Hastings: She's a 12-year-old girl, so I think what's interesting about her is that she's not super strong, she has no exceptional talents, she's not born into royalty, or anything like that. She's just a regular girl and what's interesting about her is that her actions are her very character. When her father doesn't come home and she thinks he's lost at sea, she goes to these extraordinary lengths to build a submarine and risk her life on the very slim chance that she may find her father down there. It's the eternal hope that can really exist and that a child can find really inspiring. It's the kind of thing you want to build a story around.

Shacknews: This is something of a departure from stories we've seen from Insomniac. What made you decide to go in something of a darker direction?

Hastings: It's just what felt right for this game, for the exploratory nature of it, the mood of the loneliness and isolation, the challenge of wanting to find her father and not knowing where he is. It felt like the right move. We started working on the color palettes to set the mood and when you first hear the music... it really just all fit. It all came together. It was a beautiful, cohesive kind of whole.

Shacknews: One of the other things I'm used to seeing from Insomniac games like Ratcher & Clank, Spyro, Sunset Overdrive, are characters. There are so many vibrant characters. But this is different in that it's just Merryn. Is that to say we won't meet any other characters along the way or will it be just her?

Hastings: She does meet some other characters. but there aren't dialogue trees or big conversations with them. We do want to focus on her journey. We want the player and Merryn to see that there are possibilities out there, that it is a big world that is alive with history. She's finding that there are ruins, she's finding terrible things that happened, and she's trying to piece them together. But she does find a few other characters that don't necessarily talk to her, but she finds ways to interact with.

Shacknews: You've mentioned previously that you wanted to tell Merryn's story in other ways, such as through the chapter book in the works.

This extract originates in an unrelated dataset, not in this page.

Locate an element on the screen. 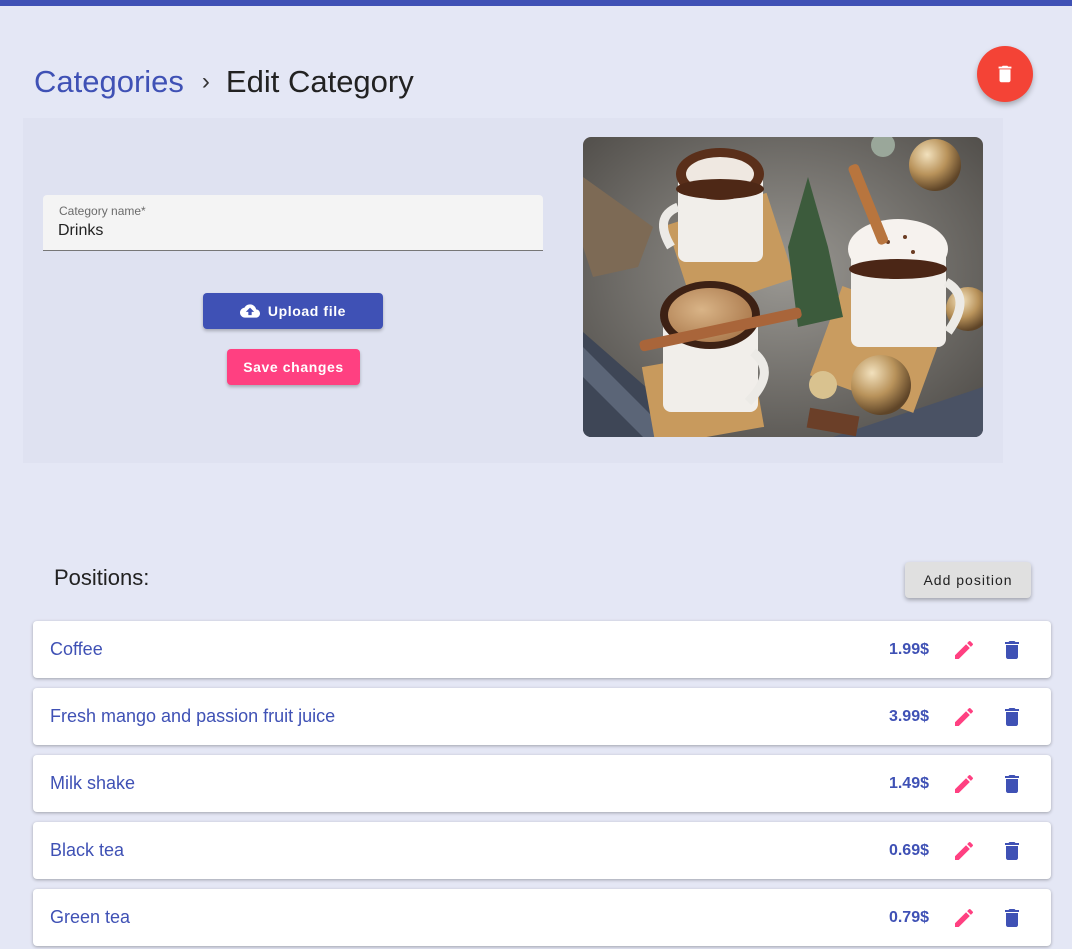 Image resolution: width=1072 pixels, height=949 pixels. position-row: Green tea 0.79$ is located at coordinates (542, 918).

What other ways are you looking to establish this world?

Hastings: We're still thinking about that. Right now, we're putting all of our energy into making this a great game that people still talk about ten years from now. At the same time, we're making this a world bigger than just a single game. We're thinking about the way it expands, to have hints in this game about the greater expanses of this world, the greater possibilities. But right now, we're not thinking about things beyond that specifically.


Song of the Deep is coming later this year to PC, PlayStation 4, and Xbox One as a downloadable title. As part of Insomniac's publishing partnership with GameStop, look for the physical version of the game to be available exclusively at GameStop stores.